Top of EXCERPTED DATA
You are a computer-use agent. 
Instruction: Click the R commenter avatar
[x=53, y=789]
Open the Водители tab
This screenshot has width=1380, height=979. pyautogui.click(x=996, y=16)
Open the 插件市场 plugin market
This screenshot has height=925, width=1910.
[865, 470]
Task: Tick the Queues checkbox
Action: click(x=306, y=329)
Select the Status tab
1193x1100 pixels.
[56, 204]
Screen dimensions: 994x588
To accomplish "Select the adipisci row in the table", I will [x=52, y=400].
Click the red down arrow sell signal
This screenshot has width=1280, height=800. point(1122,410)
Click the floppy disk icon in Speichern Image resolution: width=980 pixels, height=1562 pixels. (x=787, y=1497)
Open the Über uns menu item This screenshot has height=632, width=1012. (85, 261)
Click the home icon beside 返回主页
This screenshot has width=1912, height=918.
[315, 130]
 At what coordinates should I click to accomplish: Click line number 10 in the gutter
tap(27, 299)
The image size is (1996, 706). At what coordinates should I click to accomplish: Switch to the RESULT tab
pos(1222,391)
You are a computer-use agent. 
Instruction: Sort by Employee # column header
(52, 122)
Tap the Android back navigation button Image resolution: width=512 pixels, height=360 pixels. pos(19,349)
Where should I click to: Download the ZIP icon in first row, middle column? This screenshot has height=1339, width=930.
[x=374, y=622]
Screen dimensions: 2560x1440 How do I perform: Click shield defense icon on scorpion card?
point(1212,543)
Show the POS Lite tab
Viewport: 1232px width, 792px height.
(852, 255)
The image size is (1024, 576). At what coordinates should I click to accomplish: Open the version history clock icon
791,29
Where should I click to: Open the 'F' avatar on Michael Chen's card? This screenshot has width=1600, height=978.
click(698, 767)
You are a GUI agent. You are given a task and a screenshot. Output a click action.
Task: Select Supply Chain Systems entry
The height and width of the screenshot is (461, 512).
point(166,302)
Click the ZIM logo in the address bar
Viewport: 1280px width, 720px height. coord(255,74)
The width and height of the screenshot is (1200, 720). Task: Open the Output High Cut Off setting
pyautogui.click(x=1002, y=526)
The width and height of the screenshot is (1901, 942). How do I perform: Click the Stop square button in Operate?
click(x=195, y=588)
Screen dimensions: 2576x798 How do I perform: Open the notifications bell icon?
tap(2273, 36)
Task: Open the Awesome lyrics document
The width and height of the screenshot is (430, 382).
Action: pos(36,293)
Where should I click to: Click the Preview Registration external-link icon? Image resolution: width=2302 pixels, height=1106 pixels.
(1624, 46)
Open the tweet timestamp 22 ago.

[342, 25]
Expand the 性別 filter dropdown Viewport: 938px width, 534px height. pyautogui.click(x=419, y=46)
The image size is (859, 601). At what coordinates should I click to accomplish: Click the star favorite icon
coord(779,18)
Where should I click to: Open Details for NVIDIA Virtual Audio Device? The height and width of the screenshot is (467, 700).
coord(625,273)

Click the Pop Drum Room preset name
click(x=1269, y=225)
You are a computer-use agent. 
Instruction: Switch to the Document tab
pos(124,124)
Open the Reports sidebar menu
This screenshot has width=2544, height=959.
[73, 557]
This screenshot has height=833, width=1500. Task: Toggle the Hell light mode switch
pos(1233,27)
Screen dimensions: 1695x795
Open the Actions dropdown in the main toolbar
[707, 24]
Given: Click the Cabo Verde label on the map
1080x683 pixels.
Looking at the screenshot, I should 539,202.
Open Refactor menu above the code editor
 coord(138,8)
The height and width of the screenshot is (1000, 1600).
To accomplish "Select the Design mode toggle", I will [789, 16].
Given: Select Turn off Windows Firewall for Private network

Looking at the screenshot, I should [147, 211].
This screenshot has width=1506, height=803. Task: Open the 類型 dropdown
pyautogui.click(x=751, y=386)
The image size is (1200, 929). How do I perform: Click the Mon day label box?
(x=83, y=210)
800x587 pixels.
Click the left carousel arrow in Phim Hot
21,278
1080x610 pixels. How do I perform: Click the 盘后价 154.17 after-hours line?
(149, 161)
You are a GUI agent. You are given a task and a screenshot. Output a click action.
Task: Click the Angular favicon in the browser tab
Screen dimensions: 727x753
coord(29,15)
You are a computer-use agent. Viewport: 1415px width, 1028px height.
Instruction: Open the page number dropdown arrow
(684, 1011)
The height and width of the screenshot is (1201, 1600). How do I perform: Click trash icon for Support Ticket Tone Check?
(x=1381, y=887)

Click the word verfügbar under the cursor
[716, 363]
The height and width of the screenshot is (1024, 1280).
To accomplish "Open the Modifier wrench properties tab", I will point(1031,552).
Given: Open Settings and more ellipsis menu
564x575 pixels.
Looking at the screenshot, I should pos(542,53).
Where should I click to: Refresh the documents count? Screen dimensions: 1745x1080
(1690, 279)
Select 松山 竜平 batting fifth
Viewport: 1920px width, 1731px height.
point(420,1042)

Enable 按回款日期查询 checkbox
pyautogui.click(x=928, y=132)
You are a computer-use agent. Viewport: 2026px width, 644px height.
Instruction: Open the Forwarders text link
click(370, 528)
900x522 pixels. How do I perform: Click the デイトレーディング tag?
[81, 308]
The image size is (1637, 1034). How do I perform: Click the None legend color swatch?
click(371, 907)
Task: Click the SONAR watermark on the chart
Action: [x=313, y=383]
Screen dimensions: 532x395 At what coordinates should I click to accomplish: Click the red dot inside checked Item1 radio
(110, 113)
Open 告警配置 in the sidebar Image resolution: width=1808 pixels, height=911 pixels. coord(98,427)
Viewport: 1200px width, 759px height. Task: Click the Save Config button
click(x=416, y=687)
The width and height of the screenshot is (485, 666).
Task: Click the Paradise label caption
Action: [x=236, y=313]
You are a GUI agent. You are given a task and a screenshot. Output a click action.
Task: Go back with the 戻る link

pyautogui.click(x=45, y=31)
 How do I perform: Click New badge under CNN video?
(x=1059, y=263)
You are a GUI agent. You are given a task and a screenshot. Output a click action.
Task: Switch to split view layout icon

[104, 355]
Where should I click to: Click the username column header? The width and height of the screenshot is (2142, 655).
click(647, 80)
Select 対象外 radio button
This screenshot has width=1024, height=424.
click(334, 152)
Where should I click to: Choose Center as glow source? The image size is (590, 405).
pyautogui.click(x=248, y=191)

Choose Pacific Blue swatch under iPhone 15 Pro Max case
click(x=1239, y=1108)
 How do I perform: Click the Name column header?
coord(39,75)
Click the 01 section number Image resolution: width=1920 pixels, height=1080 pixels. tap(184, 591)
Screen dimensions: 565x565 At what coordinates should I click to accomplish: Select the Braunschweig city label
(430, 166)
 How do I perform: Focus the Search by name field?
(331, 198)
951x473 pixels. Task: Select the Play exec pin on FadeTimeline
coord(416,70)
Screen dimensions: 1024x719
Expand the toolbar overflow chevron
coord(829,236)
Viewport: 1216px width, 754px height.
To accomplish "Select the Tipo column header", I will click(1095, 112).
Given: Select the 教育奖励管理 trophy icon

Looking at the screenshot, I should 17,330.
Bottom of EXCERPTED DATA
WORK TASK – Above are the entries; give them back verbatim.

RESPONSE AREA –
You are a computer-use agent. 
Instruction: Click the R commenter avatar
[x=53, y=789]
Open the Водители tab
This screenshot has width=1380, height=979. pyautogui.click(x=996, y=16)
Open the 插件市场 plugin market
This screenshot has height=925, width=1910.
[865, 470]
Task: Tick the Queues checkbox
Action: click(x=306, y=329)
Select the Status tab
1193x1100 pixels.
[56, 204]
Screen dimensions: 994x588
To accomplish "Select the adipisci row in the table", I will [x=52, y=400].
Click the red down arrow sell signal
This screenshot has width=1280, height=800. point(1122,410)
Click the floppy disk icon in Speichern Image resolution: width=980 pixels, height=1562 pixels. (x=787, y=1497)
Open the Über uns menu item This screenshot has height=632, width=1012. (85, 261)
Click the home icon beside 返回主页
This screenshot has width=1912, height=918.
[315, 130]
 At what coordinates should I click to accomplish: Click line number 10 in the gutter
tap(27, 299)
The image size is (1996, 706). At what coordinates should I click to accomplish: Switch to the RESULT tab
pos(1222,391)
You are a computer-use agent. 
Instruction: Sort by Employee # column header
(52, 122)
Tap the Android back navigation button Image resolution: width=512 pixels, height=360 pixels. pos(19,349)
Where should I click to: Download the ZIP icon in first row, middle column? This screenshot has height=1339, width=930.
[x=374, y=622]
Screen dimensions: 2560x1440 How do I perform: Click shield defense icon on scorpion card?
point(1212,543)
Show the POS Lite tab
Viewport: 1232px width, 792px height.
(852, 255)
The image size is (1024, 576). At what coordinates should I click to accomplish: Open the version history clock icon
791,29
Where should I click to: Open the 'F' avatar on Michael Chen's card? This screenshot has width=1600, height=978.
click(698, 767)
You are a GUI agent. You are given a task and a screenshot. Output a click action.
Task: Select Supply Chain Systems entry
The height and width of the screenshot is (461, 512).
point(166,302)
Click the ZIM logo in the address bar
Viewport: 1280px width, 720px height. coord(255,74)
The width and height of the screenshot is (1200, 720). Task: Open the Output High Cut Off setting
pyautogui.click(x=1002, y=526)
The width and height of the screenshot is (1901, 942). How do I perform: Click the Stop square button in Operate?
click(x=195, y=588)
Screen dimensions: 2576x798 How do I perform: Open the notifications bell icon?
tap(2273, 36)
Task: Open the Awesome lyrics document
The width and height of the screenshot is (430, 382).
Action: pos(36,293)
Where should I click to: Click the Preview Registration external-link icon? Image resolution: width=2302 pixels, height=1106 pixels.
(1624, 46)
Open the tweet timestamp 22 ago.

[342, 25]
Expand the 性別 filter dropdown Viewport: 938px width, 534px height. pyautogui.click(x=419, y=46)
The image size is (859, 601). At what coordinates should I click to accomplish: Click the star favorite icon
coord(779,18)
Where should I click to: Open Details for NVIDIA Virtual Audio Device? The height and width of the screenshot is (467, 700).
coord(625,273)

Click the Pop Drum Room preset name
click(x=1269, y=225)
You are a computer-use agent. 
Instruction: Switch to the Document tab
pos(124,124)
Open the Reports sidebar menu
This screenshot has width=2544, height=959.
[73, 557]
This screenshot has height=833, width=1500. Task: Toggle the Hell light mode switch
pos(1233,27)
Screen dimensions: 1695x795
Open the Actions dropdown in the main toolbar
[707, 24]
Given: Click the Cabo Verde label on the map
1080x683 pixels.
Looking at the screenshot, I should 539,202.
Open Refactor menu above the code editor
 coord(138,8)
The height and width of the screenshot is (1000, 1600).
To accomplish "Select the Design mode toggle", I will [789, 16].
Given: Select Turn off Windows Firewall for Private network

Looking at the screenshot, I should [147, 211].
This screenshot has width=1506, height=803. Task: Open the 類型 dropdown
pyautogui.click(x=751, y=386)
The image size is (1200, 929). How do I perform: Click the Mon day label box?
(x=83, y=210)
800x587 pixels.
Click the left carousel arrow in Phim Hot
21,278
1080x610 pixels. How do I perform: Click the 盘后价 154.17 after-hours line?
(149, 161)
You are a GUI agent. You are given a task and a screenshot. Output a click action.
Task: Click the Angular favicon in the browser tab
Screen dimensions: 727x753
coord(29,15)
You are a computer-use agent. Viewport: 1415px width, 1028px height.
Instruction: Open the page number dropdown arrow
(684, 1011)
The height and width of the screenshot is (1201, 1600). How do I perform: Click trash icon for Support Ticket Tone Check?
(x=1381, y=887)

Click the word verfügbar under the cursor
[716, 363]
The height and width of the screenshot is (1024, 1280).
To accomplish "Open the Modifier wrench properties tab", I will point(1031,552).
Given: Open Settings and more ellipsis menu
564x575 pixels.
Looking at the screenshot, I should pos(542,53).
Where should I click to: Refresh the documents count? Screen dimensions: 1745x1080
(1690, 279)
Select 松山 竜平 batting fifth
Viewport: 1920px width, 1731px height.
point(420,1042)

Enable 按回款日期查询 checkbox
pyautogui.click(x=928, y=132)
You are a computer-use agent. Viewport: 2026px width, 644px height.
Instruction: Open the Forwarders text link
click(370, 528)
900x522 pixels. How do I perform: Click the デイトレーディング tag?
[81, 308]
The image size is (1637, 1034). How do I perform: Click the None legend color swatch?
click(371, 907)
Task: Click the SONAR watermark on the chart
Action: [x=313, y=383]
Screen dimensions: 532x395 At what coordinates should I click to accomplish: Click the red dot inside checked Item1 radio
(110, 113)
Open 告警配置 in the sidebar Image resolution: width=1808 pixels, height=911 pixels. coord(98,427)
Viewport: 1200px width, 759px height. Task: Click the Save Config button
click(x=416, y=687)
The width and height of the screenshot is (485, 666).
Task: Click the Paradise label caption
Action: [x=236, y=313]
You are a GUI agent. You are given a task and a screenshot. Output a click action.
Task: Go back with the 戻る link

pyautogui.click(x=45, y=31)
 How do I perform: Click New badge under CNN video?
(x=1059, y=263)
You are a GUI agent. You are given a task and a screenshot. Output a click action.
Task: Switch to split view layout icon

[104, 355]
Where should I click to: Click the username column header? The width and height of the screenshot is (2142, 655).
click(647, 80)
Select 対象外 radio button
This screenshot has width=1024, height=424.
click(334, 152)
Where should I click to: Choose Center as glow source? The image size is (590, 405).
pyautogui.click(x=248, y=191)

Choose Pacific Blue swatch under iPhone 15 Pro Max case
click(x=1239, y=1108)
 How do I perform: Click the Name column header?
coord(39,75)
Click the 01 section number Image resolution: width=1920 pixels, height=1080 pixels. tap(184, 591)
Screen dimensions: 565x565 At what coordinates should I click to accomplish: Select the Braunschweig city label
(430, 166)
 How do I perform: Focus the Search by name field?
(331, 198)
951x473 pixels. Task: Select the Play exec pin on FadeTimeline
coord(416,70)
Screen dimensions: 1024x719
Expand the toolbar overflow chevron
coord(829,236)
Viewport: 1216px width, 754px height.
To accomplish "Select the Tipo column header", I will click(1095, 112).
Given: Select the 教育奖励管理 trophy icon

Looking at the screenshot, I should 17,330.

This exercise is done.